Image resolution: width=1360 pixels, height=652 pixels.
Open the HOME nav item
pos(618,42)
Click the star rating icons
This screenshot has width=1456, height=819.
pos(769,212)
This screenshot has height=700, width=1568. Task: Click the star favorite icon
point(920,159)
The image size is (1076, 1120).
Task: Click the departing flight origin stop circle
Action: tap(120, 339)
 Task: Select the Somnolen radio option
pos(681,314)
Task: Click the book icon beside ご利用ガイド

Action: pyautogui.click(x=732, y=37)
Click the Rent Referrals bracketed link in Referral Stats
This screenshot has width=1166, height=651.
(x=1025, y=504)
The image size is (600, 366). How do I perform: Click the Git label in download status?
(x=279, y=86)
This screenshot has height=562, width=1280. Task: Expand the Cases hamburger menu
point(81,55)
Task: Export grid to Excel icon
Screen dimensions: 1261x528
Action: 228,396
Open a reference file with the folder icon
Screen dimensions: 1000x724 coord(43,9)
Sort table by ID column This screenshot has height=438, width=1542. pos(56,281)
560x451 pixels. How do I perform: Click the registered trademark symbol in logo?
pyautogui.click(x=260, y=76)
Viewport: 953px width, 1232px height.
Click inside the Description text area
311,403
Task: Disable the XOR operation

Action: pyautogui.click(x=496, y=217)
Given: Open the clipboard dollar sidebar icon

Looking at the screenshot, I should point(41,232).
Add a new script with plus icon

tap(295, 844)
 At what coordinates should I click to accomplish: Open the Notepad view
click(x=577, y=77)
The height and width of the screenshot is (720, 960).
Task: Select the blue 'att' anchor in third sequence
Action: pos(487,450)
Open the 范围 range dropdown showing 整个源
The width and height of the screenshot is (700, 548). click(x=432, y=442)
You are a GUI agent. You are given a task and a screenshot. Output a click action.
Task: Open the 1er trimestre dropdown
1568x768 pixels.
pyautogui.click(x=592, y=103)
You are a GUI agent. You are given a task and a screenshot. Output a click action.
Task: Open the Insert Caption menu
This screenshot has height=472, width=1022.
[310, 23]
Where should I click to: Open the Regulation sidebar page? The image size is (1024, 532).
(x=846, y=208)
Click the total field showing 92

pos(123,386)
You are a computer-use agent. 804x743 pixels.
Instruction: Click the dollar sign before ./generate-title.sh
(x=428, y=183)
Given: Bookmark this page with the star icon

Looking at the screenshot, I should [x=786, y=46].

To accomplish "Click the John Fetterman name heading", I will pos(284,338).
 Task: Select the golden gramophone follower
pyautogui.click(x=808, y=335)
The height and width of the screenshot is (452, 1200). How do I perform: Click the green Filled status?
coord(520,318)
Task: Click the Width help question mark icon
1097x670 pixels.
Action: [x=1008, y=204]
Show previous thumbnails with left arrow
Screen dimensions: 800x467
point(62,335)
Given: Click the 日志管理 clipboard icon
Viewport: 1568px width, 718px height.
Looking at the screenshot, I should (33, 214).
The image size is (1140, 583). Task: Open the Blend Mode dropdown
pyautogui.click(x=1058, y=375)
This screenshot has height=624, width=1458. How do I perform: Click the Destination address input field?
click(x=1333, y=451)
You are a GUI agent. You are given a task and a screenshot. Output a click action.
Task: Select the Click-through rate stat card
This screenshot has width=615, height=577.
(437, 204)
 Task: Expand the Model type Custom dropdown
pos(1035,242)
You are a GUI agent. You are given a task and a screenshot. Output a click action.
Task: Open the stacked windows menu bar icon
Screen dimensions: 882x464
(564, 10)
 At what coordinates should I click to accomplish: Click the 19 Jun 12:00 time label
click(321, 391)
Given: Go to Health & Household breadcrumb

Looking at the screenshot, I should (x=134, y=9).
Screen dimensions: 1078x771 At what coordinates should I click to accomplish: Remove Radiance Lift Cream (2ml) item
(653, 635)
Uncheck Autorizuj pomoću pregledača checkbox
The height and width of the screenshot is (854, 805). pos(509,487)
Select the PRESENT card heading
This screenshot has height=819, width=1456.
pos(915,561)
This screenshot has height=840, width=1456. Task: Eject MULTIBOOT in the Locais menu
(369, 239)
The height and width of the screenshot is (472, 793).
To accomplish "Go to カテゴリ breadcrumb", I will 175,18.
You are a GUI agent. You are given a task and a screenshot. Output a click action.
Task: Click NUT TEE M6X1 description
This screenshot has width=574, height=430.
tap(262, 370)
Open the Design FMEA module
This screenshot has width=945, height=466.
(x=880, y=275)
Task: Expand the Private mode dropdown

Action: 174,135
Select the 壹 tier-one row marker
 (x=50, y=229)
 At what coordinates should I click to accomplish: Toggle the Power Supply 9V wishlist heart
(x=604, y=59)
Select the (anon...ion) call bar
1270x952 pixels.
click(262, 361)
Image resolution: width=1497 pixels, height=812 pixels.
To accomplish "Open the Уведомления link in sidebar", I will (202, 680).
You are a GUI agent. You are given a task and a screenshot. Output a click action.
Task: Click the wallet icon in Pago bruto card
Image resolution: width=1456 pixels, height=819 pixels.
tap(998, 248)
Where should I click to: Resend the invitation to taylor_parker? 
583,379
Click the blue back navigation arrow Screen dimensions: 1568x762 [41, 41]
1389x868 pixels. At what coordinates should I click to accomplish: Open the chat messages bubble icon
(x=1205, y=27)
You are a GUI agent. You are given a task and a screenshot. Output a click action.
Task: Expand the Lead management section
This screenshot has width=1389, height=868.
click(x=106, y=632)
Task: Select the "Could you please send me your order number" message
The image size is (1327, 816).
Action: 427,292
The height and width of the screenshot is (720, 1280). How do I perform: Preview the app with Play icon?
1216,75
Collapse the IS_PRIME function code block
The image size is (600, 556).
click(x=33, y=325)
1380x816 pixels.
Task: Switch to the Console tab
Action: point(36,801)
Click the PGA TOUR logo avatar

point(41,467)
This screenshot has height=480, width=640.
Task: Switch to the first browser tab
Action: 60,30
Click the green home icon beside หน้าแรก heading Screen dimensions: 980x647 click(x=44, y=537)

********************

Once a line of the records is found to contain "arrow", copy it out.

Show previous thumbnails with left arrow
Click the blue back navigation arrow Screen dimensions: 1568x762 [41, 41]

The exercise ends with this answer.